Ladang tempat bu Rumini hanya berjarak 200 meter dari ladang milik bapak.
“Assalammualaikum”
“Waalaikumsallam, eh Maya ada apa?”
“Ini bu, Maya mau ngantar makan siang buat ibu dan Toha tadi kebetulan ibu masak banyak”
“Ya allah, jadi merepotkan nak Maya. Terimakasih banyak nak”
“Gak repot kok bu, lagipula mubadzir kalua tidak dimakan nanti nasinya menangis”
“Kamu ini bisa saja”

“Ngomong-ngomong dari tadi Maya tidak melihat Toha bu?”
“Ohhh Toha lagi diminta kerja di rumah Tuan Rogo”
“Oh begitu bu, syukurlah” Aku sedikit lega mendengar Toha yang mendapatkan pekerjaan sehingga bisa menambah penghasilan keluarganya. Namun berbeda dengan bu Rumi raut wajahnya terlihat sedih dan hampir menitihkan air mata.
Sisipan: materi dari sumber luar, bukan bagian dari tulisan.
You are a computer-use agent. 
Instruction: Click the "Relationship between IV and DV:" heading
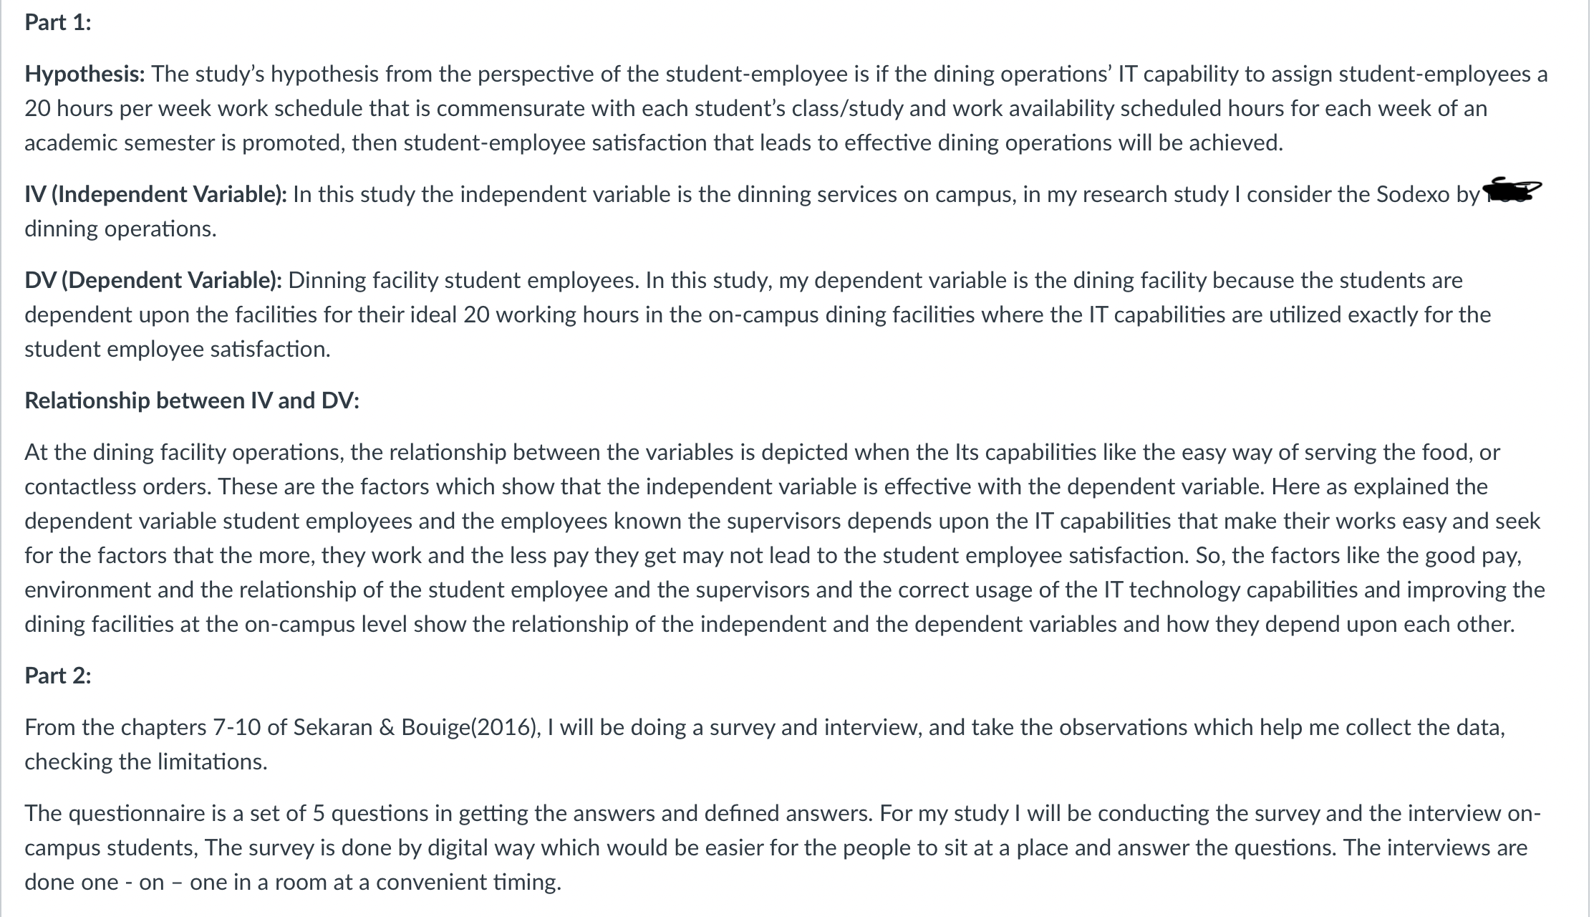click(192, 400)
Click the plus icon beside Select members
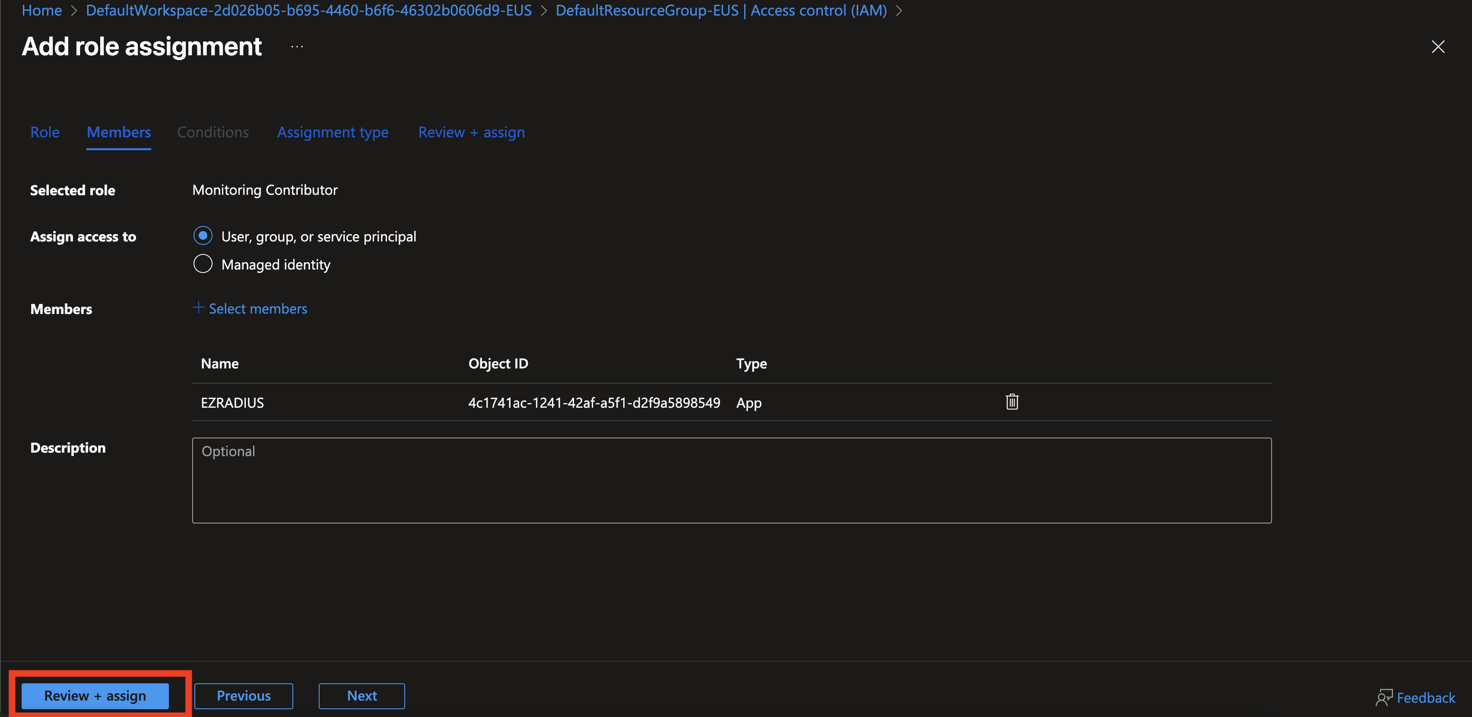This screenshot has width=1472, height=717. coord(198,307)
Aku jadi menyesal atas pertanyaanku tadi, tak ingin membuat bu Rumi semakin sedih akupun ijin pamit untuk kembali ke ladang bapak.

“Maya, kenapa lama sekali?”
“Loh sayur lodeh sama tempe gorenya kemana pak?” Tanyaku yang keheranan melihat piring-piring yang tadinya penuh sudah bersih tak tersisa.
“Bapak habiskan ya!!!!” Bapak tertawa melihat wajahku yang cemburut karena ulahnya.

“Pak, apa bapak tau kalua Toha bekerja dirumah Tuan Rogo?”
“Oh ya,bapak malah baru tahu. Baguslah kalua begitu jadi ada penghasilan tambahan untuk Toha dan bu Rumi”
“Tapi pak, tadi waktu Maya tanya soal Toha tiba-tiba saja wajah bu Rumi terlihat sedih”
“Mungkin saja bu Rumi belum tega jika anaknya sudah harus bekerja” Benar ucapan bapak mungkin saja bu Rumi merasa jika Toha belum waktunya untuk bekerja.

Aku membereskan peralatan bekas bapak makan dan membawanya kembali kerumah untuk di cuci. Disepanjang perjalanan pulang, aku sempat menyapa beberapa warga yang sedang bekerja di ladang milik Tuan Rogo. Warga di desaku memang ramah-ramah, itulah yang membuatku enggan meninggalkan desa ini meskipun bapak beberapa kali menawarkanku untuk bekerja ikut temannya yang ada dikota. Selain aku sudah nyaman dengan kehidupanku di desa, aku juga tidak tega jika harus meninggalkan bapak dan ibu.